LESETEXT
^^^^^^^^^^^^^^^^

Zeugin im Prozess gegen Otto Hartmann, Vormundschaft für Gerhard und Norbert Kastelic

Anna Hanika übernahm gemeinsam mit einigen Freunden im Oktober 1945 am Anatomischen Institut die verstümmelten Körper ihrer hingerichteten Mitkämpfer zu identifizieren, und für würdige Begräbnisse zu sorgen.

1947 war sie Zeugin im Prozess gegen Otto Hartmann.

1954 übernahm Anna Hanika nach dem Tod der Schwester von Dr. Jakob Kastelic die Vormundschaft für Gerhard und Norbert Kastelic. Sie kümmerte sich mit ganzem Herzen um die beiden und ermöglichten ihnen den Besuch des Kollegium Kalksburg. Gerhard und Norbert Kastelic studierten schließlich und promoviert jeweils zum Dr. jur.

Dokumente

Soziales Engagement, letztes Lebensjahr im Altersheim der Barmherzigen Schwestern

Anna Hanika war für die vier Kinder ihrer beiden Pflegekinder Norbert und Gerhard die Großmutter. Stets war sie sozial engagiert und wandte sich an Dr. Walter Mazari, einem auch als Arzt tätigen Missionar in Afrika, dem sie unglaubliche 306 Pakete mit Medikamenten überantwortete, die sie in ihrem unermüdlichen Einsatz gesammelt hatte.

^^^^^^^^^^^^^^^^

ARBEITSAUFTRÄGE
A: Schreiben Sie den Lesetext über Anna Hanika von „Anna Hanika übernahm“ bis „Begräbnisse zu sorgen.“ noch einmal ab. Ersetzen Sie dabei „Mitkämpfer“ durch „Kameraden“.
B: Führen Sie den Lesetext über Anna Hanika im Anschluss an seinen letzten Satz weiter.

BEREITGESTELLTES MATERIAL
^^^^^^^^^^^^^^^^

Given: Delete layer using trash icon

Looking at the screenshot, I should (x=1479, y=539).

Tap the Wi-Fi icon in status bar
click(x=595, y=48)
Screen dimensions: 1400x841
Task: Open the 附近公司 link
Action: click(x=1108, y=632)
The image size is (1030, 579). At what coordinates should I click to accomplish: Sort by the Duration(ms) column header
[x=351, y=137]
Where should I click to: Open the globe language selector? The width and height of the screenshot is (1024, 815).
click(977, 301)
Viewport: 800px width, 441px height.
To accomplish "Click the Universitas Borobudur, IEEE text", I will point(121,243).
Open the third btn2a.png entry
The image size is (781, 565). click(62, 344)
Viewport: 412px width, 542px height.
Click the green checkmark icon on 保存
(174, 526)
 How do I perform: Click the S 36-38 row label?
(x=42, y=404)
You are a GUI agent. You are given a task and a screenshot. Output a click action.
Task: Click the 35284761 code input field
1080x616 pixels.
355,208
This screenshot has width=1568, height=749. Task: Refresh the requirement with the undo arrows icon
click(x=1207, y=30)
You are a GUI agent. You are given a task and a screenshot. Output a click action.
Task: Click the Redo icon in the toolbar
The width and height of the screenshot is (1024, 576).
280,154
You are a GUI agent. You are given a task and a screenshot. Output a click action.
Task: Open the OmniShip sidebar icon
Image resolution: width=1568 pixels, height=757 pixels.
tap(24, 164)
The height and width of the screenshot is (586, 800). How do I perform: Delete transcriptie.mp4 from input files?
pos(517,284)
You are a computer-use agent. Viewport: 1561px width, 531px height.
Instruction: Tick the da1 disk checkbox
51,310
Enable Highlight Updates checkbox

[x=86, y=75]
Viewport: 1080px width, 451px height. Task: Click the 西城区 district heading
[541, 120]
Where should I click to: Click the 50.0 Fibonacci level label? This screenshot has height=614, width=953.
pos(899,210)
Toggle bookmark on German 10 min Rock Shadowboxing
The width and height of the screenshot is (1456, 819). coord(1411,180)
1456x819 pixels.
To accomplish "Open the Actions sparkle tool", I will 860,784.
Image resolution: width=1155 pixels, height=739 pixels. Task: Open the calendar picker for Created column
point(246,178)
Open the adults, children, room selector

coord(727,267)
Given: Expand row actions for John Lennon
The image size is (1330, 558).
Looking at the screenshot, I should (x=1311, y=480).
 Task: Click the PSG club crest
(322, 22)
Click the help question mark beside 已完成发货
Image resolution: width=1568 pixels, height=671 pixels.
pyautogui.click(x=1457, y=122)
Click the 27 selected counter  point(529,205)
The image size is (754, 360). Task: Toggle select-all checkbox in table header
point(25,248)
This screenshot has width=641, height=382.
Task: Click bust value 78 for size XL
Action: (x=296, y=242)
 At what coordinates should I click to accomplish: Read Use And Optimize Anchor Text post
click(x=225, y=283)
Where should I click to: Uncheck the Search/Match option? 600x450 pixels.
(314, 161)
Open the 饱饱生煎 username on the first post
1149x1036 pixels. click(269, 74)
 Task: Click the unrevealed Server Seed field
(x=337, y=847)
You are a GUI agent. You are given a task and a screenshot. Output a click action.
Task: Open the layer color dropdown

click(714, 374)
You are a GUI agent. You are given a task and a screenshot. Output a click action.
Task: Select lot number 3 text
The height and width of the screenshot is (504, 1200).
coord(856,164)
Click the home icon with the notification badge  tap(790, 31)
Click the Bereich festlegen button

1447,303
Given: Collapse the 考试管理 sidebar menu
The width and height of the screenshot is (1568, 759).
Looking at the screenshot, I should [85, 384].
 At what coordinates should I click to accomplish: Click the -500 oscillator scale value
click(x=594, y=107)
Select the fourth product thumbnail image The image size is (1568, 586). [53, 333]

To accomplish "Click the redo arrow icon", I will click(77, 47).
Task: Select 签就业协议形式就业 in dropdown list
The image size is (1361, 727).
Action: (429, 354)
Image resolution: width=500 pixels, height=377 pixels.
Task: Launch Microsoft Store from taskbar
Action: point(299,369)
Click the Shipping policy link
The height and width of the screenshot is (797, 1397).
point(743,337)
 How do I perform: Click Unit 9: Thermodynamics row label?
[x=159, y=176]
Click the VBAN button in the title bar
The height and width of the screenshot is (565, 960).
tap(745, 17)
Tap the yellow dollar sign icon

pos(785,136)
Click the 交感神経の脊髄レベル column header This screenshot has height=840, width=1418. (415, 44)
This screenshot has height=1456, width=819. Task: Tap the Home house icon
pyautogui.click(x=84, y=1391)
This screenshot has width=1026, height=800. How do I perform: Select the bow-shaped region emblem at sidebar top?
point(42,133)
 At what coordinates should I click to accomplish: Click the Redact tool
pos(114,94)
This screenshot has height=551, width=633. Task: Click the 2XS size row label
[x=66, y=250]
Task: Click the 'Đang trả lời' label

^^^^^^^^^^^^^^^^

LÖSUNGEN
A:
Anna Hanika übernahm gemeinsam mit einigen Freunden im Oktober 1945 am Anatomischen Institut die verstümmelten Körper ihrer hingerichteten Kameraden zu identifizieren, und für würdige Begräbnisse zu sorgen.

B:
Schon seit ihrer Kindheit war sie schwer herzkrank gewesen. Doch die prognostizierte kurze Lebenserwartung bestätigte sich glücklicherweise nicht. Zu Ostern 1987 begab sich Anna Hanika zu einer Kontrolluntersuchung ins Spital. Ihre fortschreitende Krankheit machte es unmöglich, dass sie den Haushalt in ihrer eigenen Wohnung weiterführen konnte. Sie verbrachte ihr letztes Lebensjahr im Altersheim der Barmherzigen Schwestern in Wien, wo sie angesichts ihrer schweren Krankheit und Pflegebedürftigkeit bestens betreut wurde.

Tod

Anna Hanika verstarb am 14. März 1988.

Dr. Gerhard Kastelic über Anna Hanika

Artikel aus der Zeitzeugen-Serie der "Wiener Zeitung", erschienen am 5.1.2019.

Das Familiengrab am Pfarrfriedhof Penzing

Weblinks und Quelle

Wikipedia
ein biografiA-Modul-Projekt "Österreichische Frauen im Widerstand"
“Anna Hanika - ein Frauenleben im Schatten des Fallbeils” (“Das Leben des Dr. Jakob Kastelic”, von Stephan Kastelic - Norka Verlag Dr. Norbert Kastelic)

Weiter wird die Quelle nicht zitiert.